• _Given task_
Edit the rows that open with the line containing "Where should I" and run through the end of the rows, replacing "sidebar" with "side panel" and keeping everything else unchanged. Leave the pictures out of your answer.

[BEGIN Raw records]

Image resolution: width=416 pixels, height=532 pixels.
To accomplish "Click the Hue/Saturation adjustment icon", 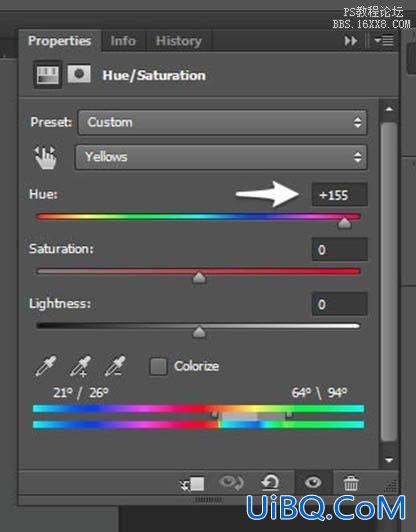I will [48, 74].
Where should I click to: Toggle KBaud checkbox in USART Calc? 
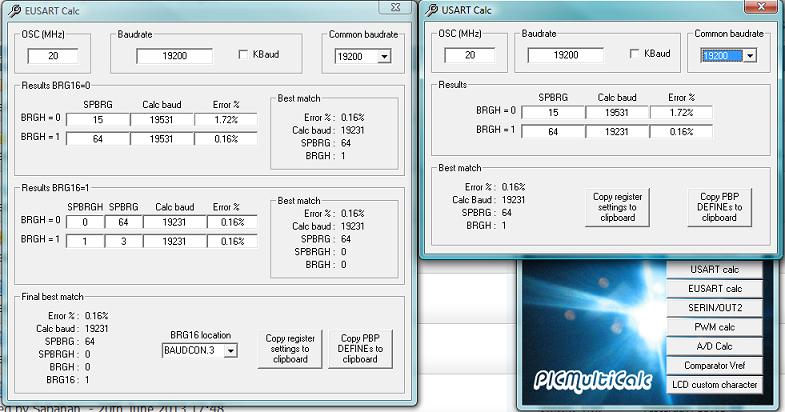[636, 54]
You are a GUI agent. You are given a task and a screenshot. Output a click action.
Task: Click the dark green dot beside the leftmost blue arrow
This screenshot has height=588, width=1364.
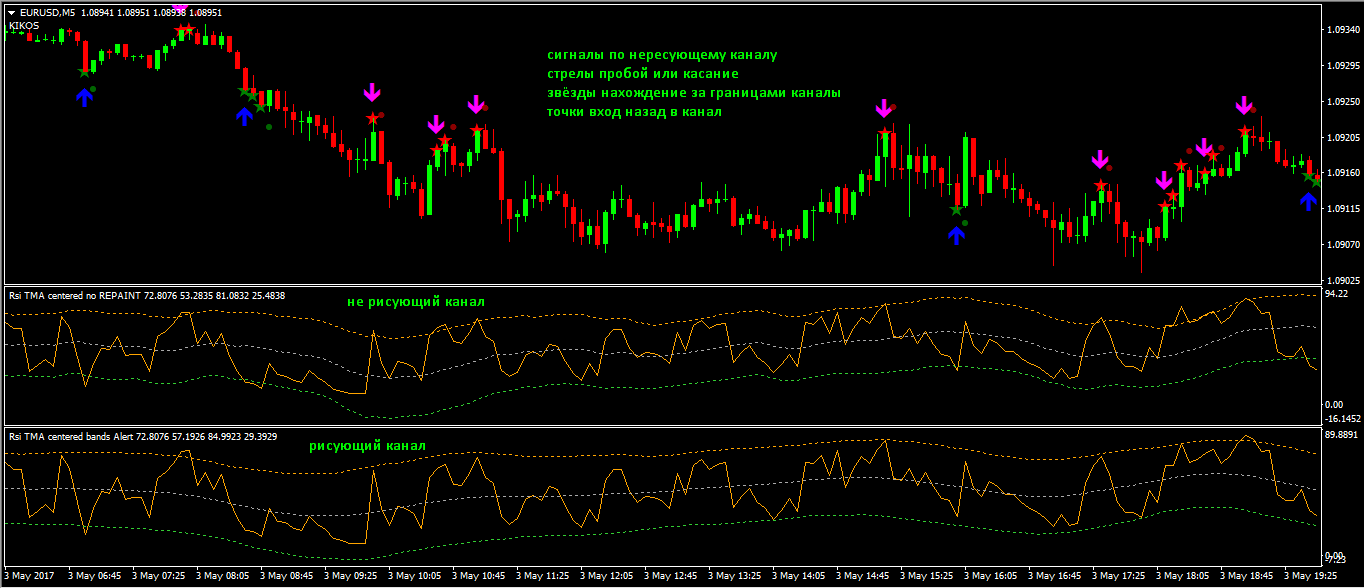93,89
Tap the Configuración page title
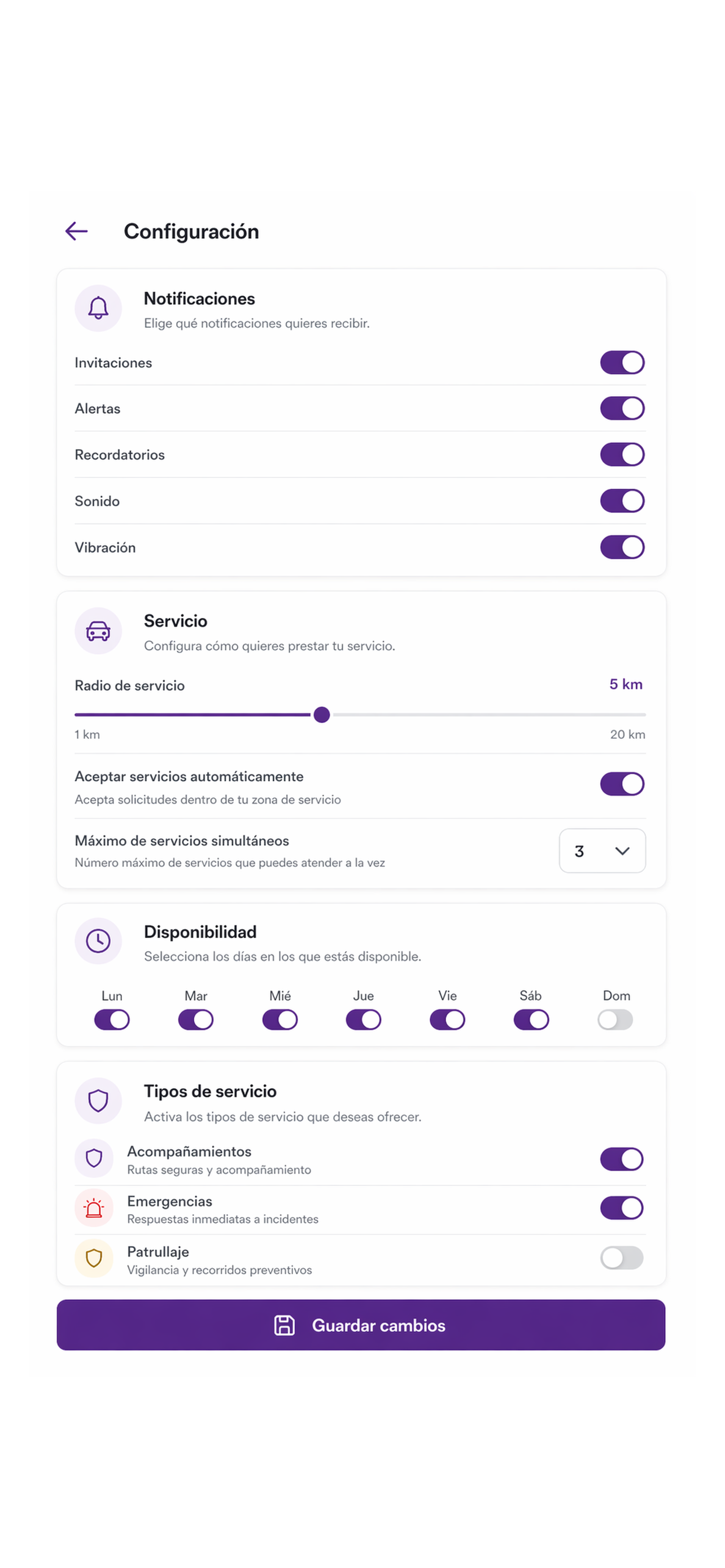This screenshot has height=1568, width=725. (191, 231)
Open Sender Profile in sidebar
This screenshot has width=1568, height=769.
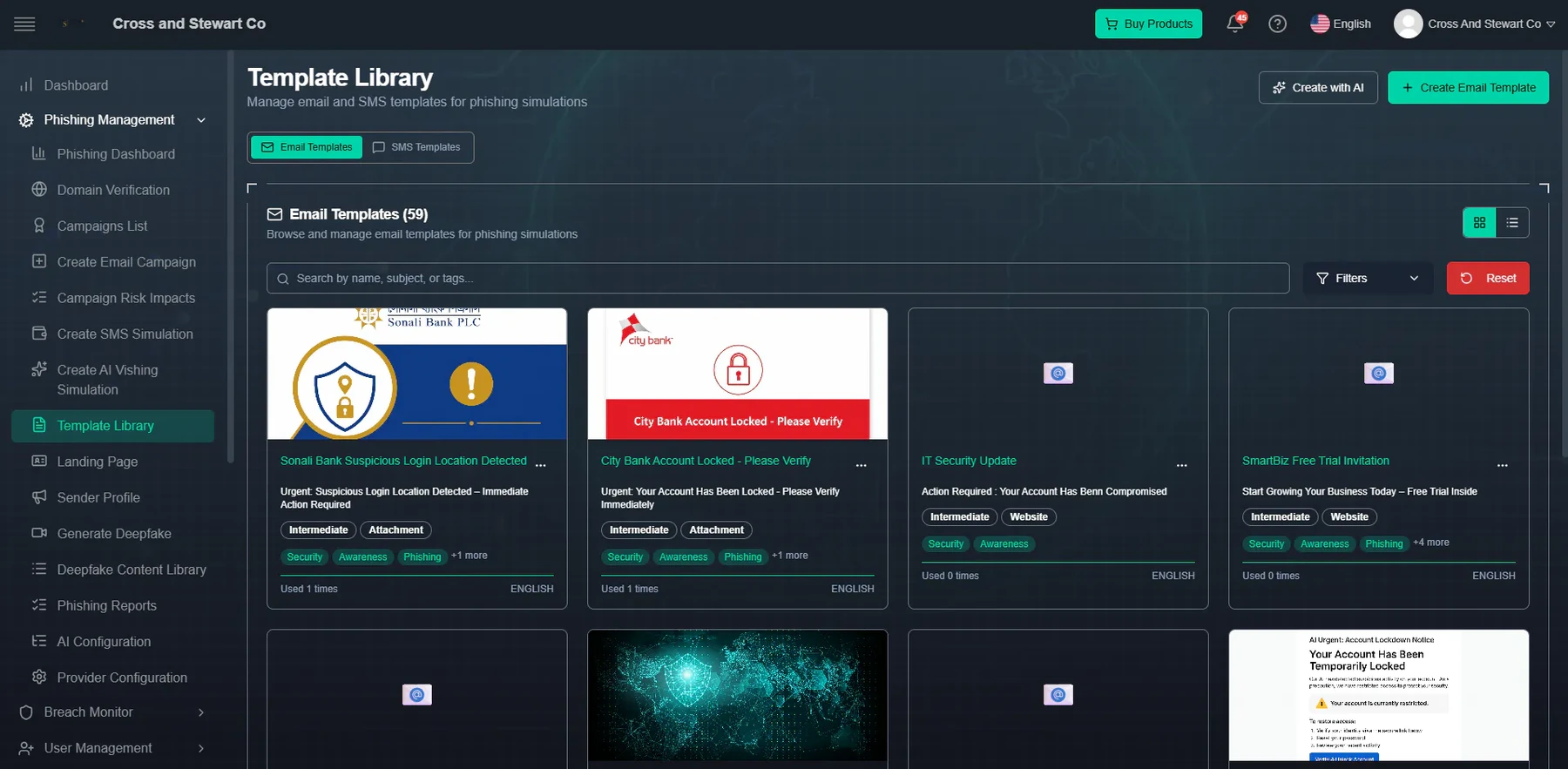tap(98, 497)
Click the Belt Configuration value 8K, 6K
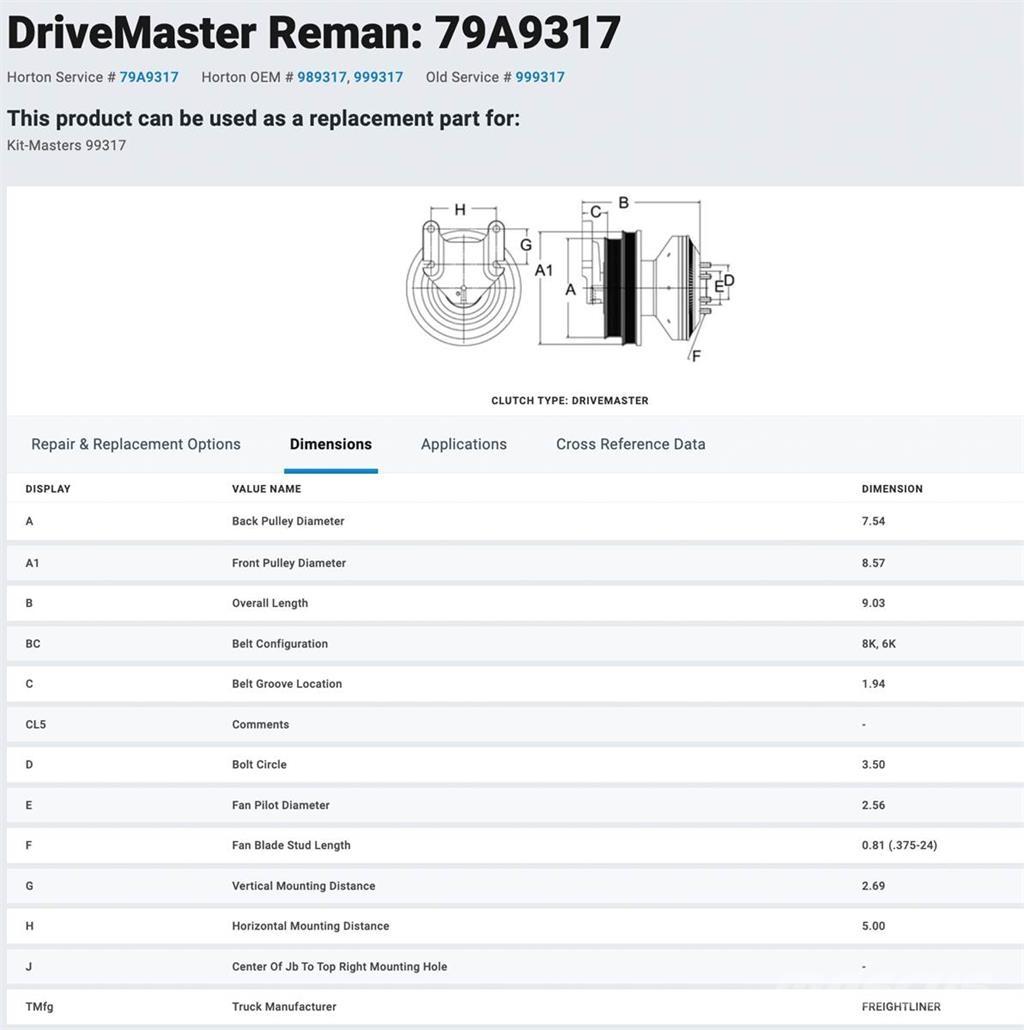 878,644
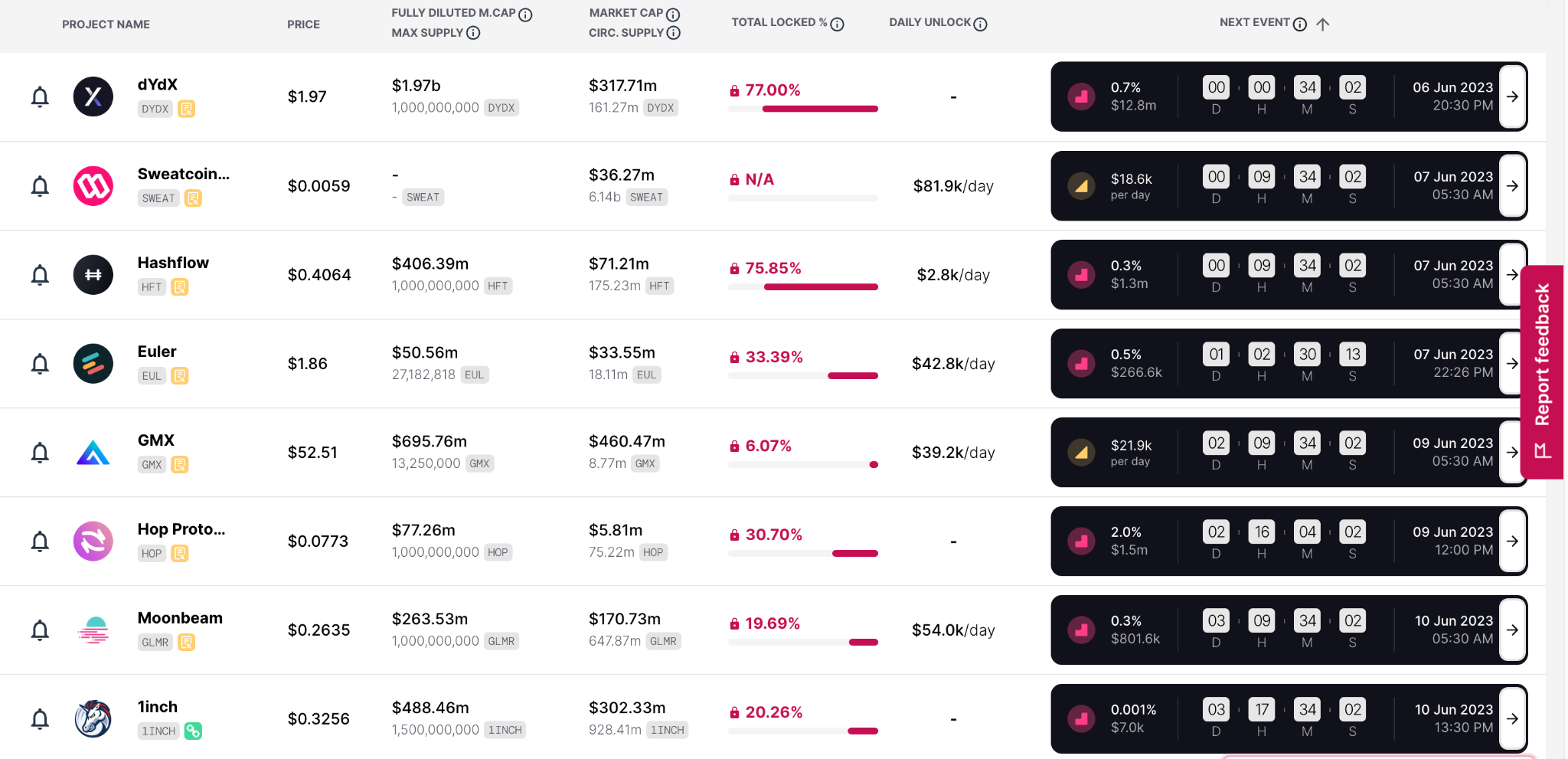Image resolution: width=1568 pixels, height=759 pixels.
Task: Open Hop Protocol event details arrow
Action: [x=1512, y=541]
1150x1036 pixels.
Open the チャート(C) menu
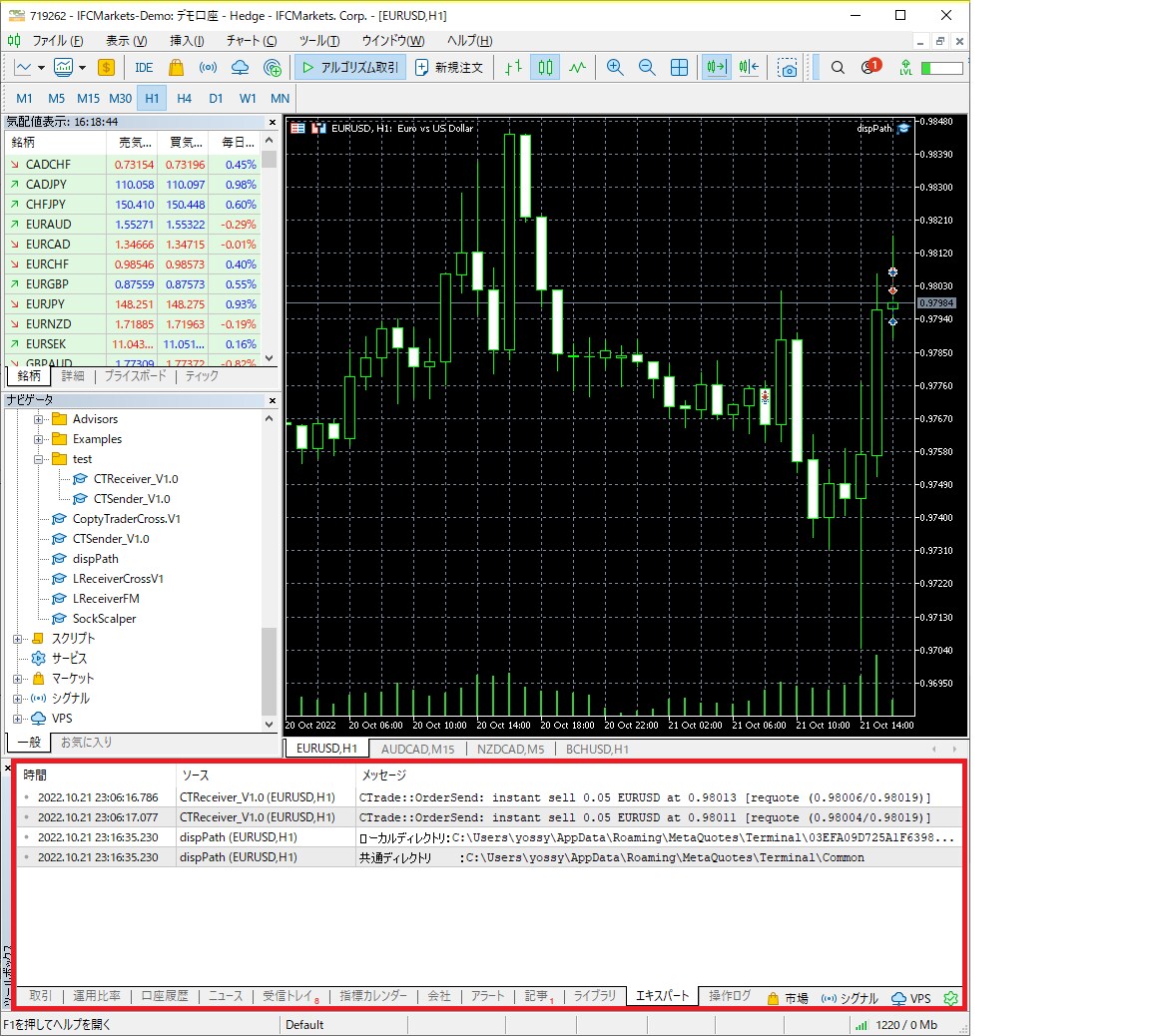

[END Raw records]

• _Solved exercise_
Where should I click to: Toggle KBaud checkbox in USART Calc? 
[636, 54]
You are a GUI agent. You are given a task and a screenshot. Output a click action.
Task: Click the dark green dot beside the leftmost blue arrow
This screenshot has height=588, width=1364.
93,89
Tap the Configuración page title
This screenshot has height=1568, width=725. (191, 231)
Open Sender Profile in side panel
This screenshot has width=1568, height=769.
tap(98, 497)
Click the Belt Configuration value 8K, 6K
 878,644
Image resolution: width=1568 pixels, height=759 pixels.
Task: Open Hop Protocol event details arrow
Action: [x=1512, y=541]
1150x1036 pixels.
Open the チャート(C) menu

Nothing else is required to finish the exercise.